October 01, 2012|By Mitchell Landsberg
  • Mitt Romney and his wife, Ann, arrive at church in Bedford, Mass.
Mitt Romney and his wife, Ann, arrive at church in Bedford, Mass. (Charles Dharapak / Associated…)

If Mitt Romney wins the Nov. 6 election, would he become our most religious president? It's an odd question, but one that has come up in recent days after writer Nicholas Lemann said as much in a profile of Romneythat ran in the New Yorker magazine.

“If elected,” Lemann wrote, “Romney, scion of an old, distinguished Mormon family (his ancestors had a direct connection to Joseph Smith and Brigham Young), would arguably be the most actively religious president in American history.”

There are a couple of key qualifiers there -- the use of the words “arguably” and “actively.” Still, the claim begs a question -- in fact, more than one. What president would Romney displace from the title of most religious? What, exactly, does that mean? And how can anyone tell?

“I have to admit, when I first saw it, I thought, 'Really?' I mean, how do you know?” said Steve Shaw, a professor of political science at Northwest Nazarene University in Nampa, Idaho, and coauthor of “The Presidents & Their Faith: From George Washington to Barack Obama.”

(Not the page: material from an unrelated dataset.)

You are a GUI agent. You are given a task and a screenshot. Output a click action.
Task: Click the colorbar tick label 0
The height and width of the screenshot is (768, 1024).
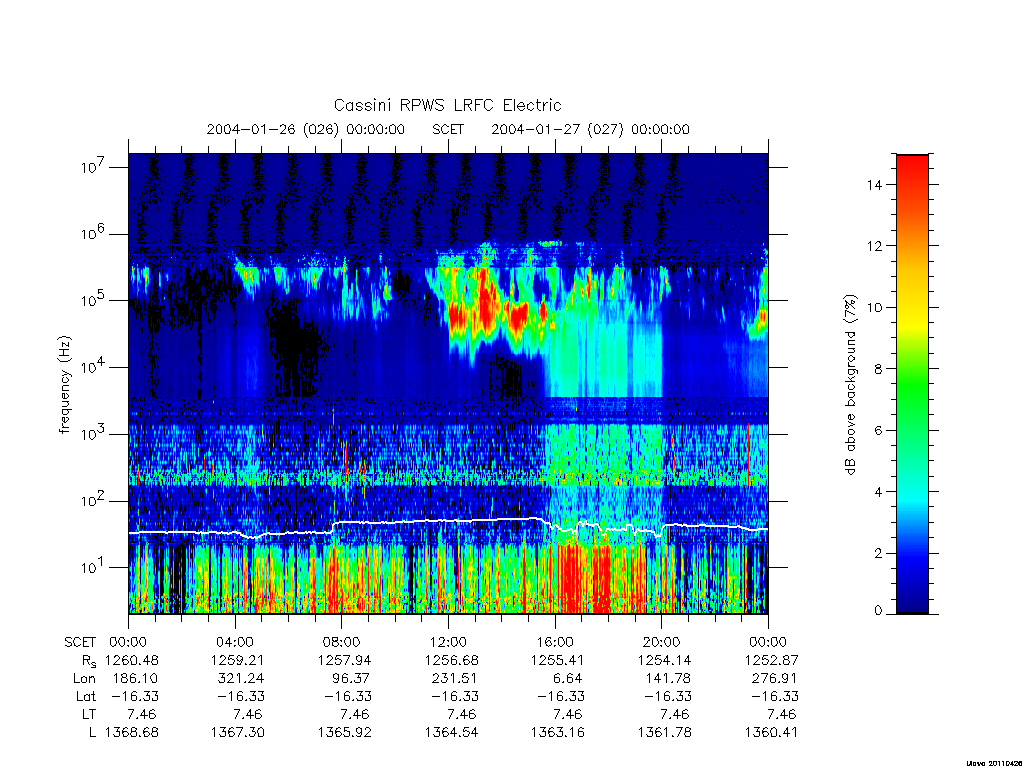tap(878, 611)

Slate magazine suggested, perhaps not surprisingly, that Jimmy Carter might be the current title holder. Carter, a Baptist Sunday school teacher, was the first president to declare himself to have been born again (and to have lusted in his heart) and was known as a president whose policies were often guided by faith -- not always to positive political ends. “It’s impossible to know the contents of a man’s heart, but historians who study the religious lives of the presidents point again and again to the words and deeds of James Earl Carter Jr.,” Slate wrote.

Who else? James A. Garfield, a member of the Disciples of Christ, was the only president who had been a pastor. When he left his ministry for the White House, he declared, “I resign the highest office in the land to become president of the United States.”

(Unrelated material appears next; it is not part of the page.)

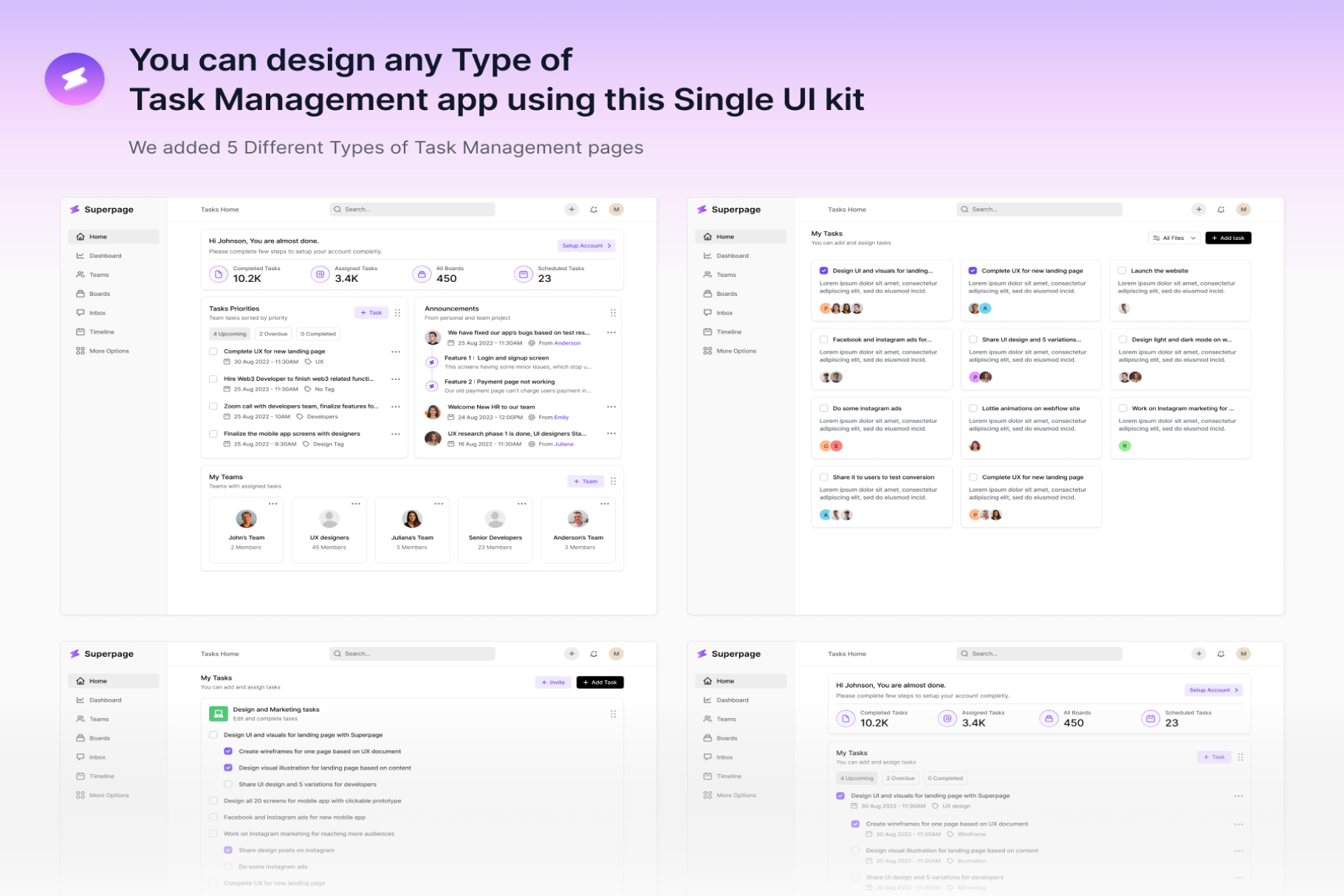1344x896 pixels.
Task: Open the Emily sender link in Announcements
Action: [561, 417]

Alas, it didn't go well for him: Garfield was shot four months into his term in 1881, and died several months later.

William McKinley was an apparently devout Methodist who disappointed his mother when he went into politics, not the ministry. Nevertheless, he remained active in his church throughout his life. Richard Nixon was another president whose mother had higher aspirations for her son: Hannah Nixon thought young Richard should become a Quaker missionary.

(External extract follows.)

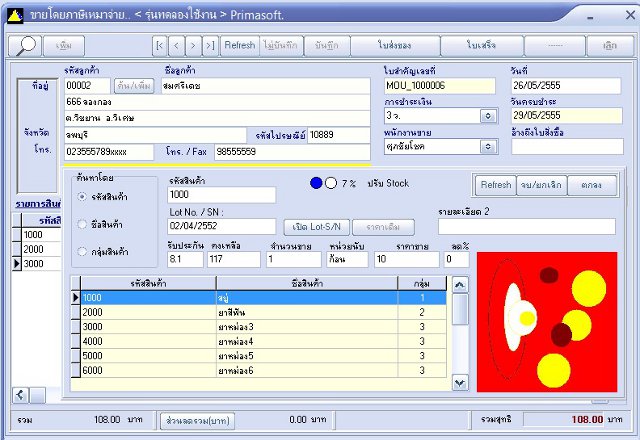Go to previous record arrow
640x440 pixels.
point(176,45)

“The last thing my mother, a devout Quaker, wanted me to do was go into the warfare of politics,” he would later write. Although Nixon described himself as a lifelong Quaker, he did not -- to put it mildly -- wear his faith on his sleeve.

Shaw observed that some of the presidents most associated with deep faith -- for instance, Abraham Lincoln, Ronald Reagan and George W. Bush -- were not regular church-goers and might not meet the criteria of being “actively religious.”

Lincoln, in fact, never belonged to a church and expressed doubt about the divinity of Jesus. If he were to run for president today, Shaw said, “He would be seen as, at best, agnostic ... and probably wouldn't survive the primaries.” Yet he also wrote some of the most profound theological statements in the nation's history, with his Second Inaugural Address the best-known example.